Very good comments below also.

Apr 19, 2017

"We only had a minimal understanding of the history, culture, and politics of the people we wanted to aid."-CIA officer working in Laos
I have to take issue with the previous commentator's mis-characterization of this book as "revisionistic [sic] nonsense." The book has very little to do with the Kennedy administration, as the period the author is looking at is primarily 1964-1973. And his rant about Chomsky, MIT, and the Koch brothers it totally irrelevant. Regardless of your feelings about Kennedy or Chomsky, this is an important book about a neglected and shameful period in American foreign policy: our secret involvement in Laos. It was concurrent with Vietnam and also used the "domino theory" (If one southeast Asian country falls to Communism, they'll all fall.) as a justification. Arming and support the Hmong people, the U.S. fought a proxy war that involved over 580,000 bombing runs, which dropped more than 2 million tons of ordinance, much of which impacted the civilian population.
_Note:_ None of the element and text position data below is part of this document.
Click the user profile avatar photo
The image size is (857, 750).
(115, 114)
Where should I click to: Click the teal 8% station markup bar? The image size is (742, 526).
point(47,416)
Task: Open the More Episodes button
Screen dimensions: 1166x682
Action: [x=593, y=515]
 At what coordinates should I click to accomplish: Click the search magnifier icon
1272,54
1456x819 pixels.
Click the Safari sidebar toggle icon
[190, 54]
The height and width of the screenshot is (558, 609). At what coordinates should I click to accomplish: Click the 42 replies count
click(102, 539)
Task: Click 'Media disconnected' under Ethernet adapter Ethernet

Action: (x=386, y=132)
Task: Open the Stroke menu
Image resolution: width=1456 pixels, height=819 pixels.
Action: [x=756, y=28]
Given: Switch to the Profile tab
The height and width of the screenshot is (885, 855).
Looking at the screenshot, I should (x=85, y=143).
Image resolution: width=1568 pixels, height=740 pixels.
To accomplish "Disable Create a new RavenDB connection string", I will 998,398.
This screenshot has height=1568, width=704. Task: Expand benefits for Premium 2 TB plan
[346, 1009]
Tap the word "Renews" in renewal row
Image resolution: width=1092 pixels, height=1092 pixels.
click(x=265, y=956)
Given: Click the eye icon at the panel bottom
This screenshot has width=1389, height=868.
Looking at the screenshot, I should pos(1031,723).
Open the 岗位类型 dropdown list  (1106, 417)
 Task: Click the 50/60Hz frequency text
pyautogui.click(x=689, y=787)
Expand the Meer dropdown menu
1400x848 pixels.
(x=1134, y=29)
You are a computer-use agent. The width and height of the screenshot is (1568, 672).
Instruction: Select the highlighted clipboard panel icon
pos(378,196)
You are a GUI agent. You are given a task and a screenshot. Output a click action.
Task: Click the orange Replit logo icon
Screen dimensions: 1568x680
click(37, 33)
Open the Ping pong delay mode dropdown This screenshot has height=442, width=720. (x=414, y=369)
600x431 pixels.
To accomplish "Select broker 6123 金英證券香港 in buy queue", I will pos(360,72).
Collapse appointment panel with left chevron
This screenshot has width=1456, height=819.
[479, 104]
As the subtitle indicates, Kurlantzick, a fellow at the Council for Foreign Relations, the book is also about the use of the CIA to fight unconventional wars. It helps if you have some familiarity with the Vietnam War. Other books on the same theme: "Legacy of Ashes" (a history of the C.I.A.) and "Ghost Wars."
"They (the CIA) thought that [Laos] was a great place to have a war."-Robert Amory Jr., former CIA deputy director

Sep 08, 2016

More revisionistic nonsense from the CFR about the Kennedy Administration, for the real story, please read:
[It began with Eisenhower, as usual, while JFK reined in the generals and his people, as usual!]
Whether the author is a CFR hack named Kurlantzick, or some former MIT phony named Chomsky, revisionistic lies about the Kennedy Administration have grown most tedious - - and are proof positive of your inability to tell the truth!
Did anyone ever hear Chomsky attack MIT trustee, Fred Koch [patriarch of the Koch family and financier behind the John Birch Society, Liberty Lobby and other such drivel groups]? Of course not! Yet Chomsky has repeatedly lied and attributed falsehoods to the Kennedy Administration, an avowed enemy of Fred Koch and his family!